Così il consigliere ha commentato l’approvazione, da parte del Consiglio regionale della Campania, della legge “Disposizioni per la tutela dei corpi idrici della Campania, per la valorizzazione integrata sostenibile dei bacini e sotto-bacini idrografici e la diffusione dei Contratti di fiume”, finalizzata alla tutela e alla gestione delle risorse idriche, alla valorizzazione dei territori del bacino idrografico mediante la riqualificazione ambientale e la rigenerazione socio-economica, unitamente alla salvaguardia dal rischio idraulico e contribuendo allo sviluppo locale delle aree interessate dai bacini idrografici.

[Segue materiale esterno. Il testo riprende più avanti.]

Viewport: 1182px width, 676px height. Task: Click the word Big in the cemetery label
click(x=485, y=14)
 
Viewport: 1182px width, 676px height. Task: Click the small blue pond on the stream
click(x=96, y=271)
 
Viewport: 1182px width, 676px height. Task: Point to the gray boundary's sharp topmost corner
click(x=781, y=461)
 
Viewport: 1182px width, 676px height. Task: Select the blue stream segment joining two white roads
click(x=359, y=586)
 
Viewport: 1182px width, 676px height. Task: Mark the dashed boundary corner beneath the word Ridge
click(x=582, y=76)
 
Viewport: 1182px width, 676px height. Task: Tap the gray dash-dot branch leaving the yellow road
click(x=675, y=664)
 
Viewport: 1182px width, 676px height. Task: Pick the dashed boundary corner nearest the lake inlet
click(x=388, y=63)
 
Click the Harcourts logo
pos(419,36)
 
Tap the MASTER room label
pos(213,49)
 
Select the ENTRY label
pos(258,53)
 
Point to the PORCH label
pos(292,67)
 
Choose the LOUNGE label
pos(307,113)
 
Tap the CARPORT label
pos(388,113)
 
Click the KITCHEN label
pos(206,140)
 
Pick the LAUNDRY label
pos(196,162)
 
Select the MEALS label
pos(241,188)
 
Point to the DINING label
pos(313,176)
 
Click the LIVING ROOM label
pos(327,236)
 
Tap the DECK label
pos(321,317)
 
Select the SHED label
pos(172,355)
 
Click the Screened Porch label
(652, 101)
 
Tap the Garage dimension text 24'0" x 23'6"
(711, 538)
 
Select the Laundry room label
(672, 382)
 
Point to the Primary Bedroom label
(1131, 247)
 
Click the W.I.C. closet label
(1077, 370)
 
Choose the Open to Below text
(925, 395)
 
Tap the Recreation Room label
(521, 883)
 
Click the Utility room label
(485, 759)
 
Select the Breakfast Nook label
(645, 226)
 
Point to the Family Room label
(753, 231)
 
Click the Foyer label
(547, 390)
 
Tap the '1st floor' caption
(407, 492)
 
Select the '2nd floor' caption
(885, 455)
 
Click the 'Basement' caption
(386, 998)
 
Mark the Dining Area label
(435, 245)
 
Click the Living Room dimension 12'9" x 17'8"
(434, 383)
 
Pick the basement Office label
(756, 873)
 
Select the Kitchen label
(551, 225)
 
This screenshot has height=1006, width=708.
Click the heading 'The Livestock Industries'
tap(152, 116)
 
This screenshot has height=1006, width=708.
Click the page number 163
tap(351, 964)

Ridurre l’inquinamento delle acque e salvaguardare l’ambiente acquatico e degli ecosistemi ad esso connessi, questi gli obiettivi della nuova legge. Utilizzo sostenibile delle risorse idriche, riqualificazione e valorizzazione dei sistemi ambientali e paesistici afferenti ai corpi idrici, al fine di migliorare la fruizione turistico-ambientale dei contesti territoriali interessati e la condivisione delle informazioni e della cultura dell’acqua.

La costituzione di un Contratto di Fiume necessita di una fase di start up individuabile in un percorso partecipato attinente la fase di Ascolto, la fase di Confronto di Idee e Scenari, la fase di Elaborazione Azioni-interventi e il documento condiviso di proposte progettuali. Con questa legge potranno essere attivate iniziative di bonifica e recupero delle sponde fluviali e la valorizzazione delle aree di interesse storico, artistico ed ambientale.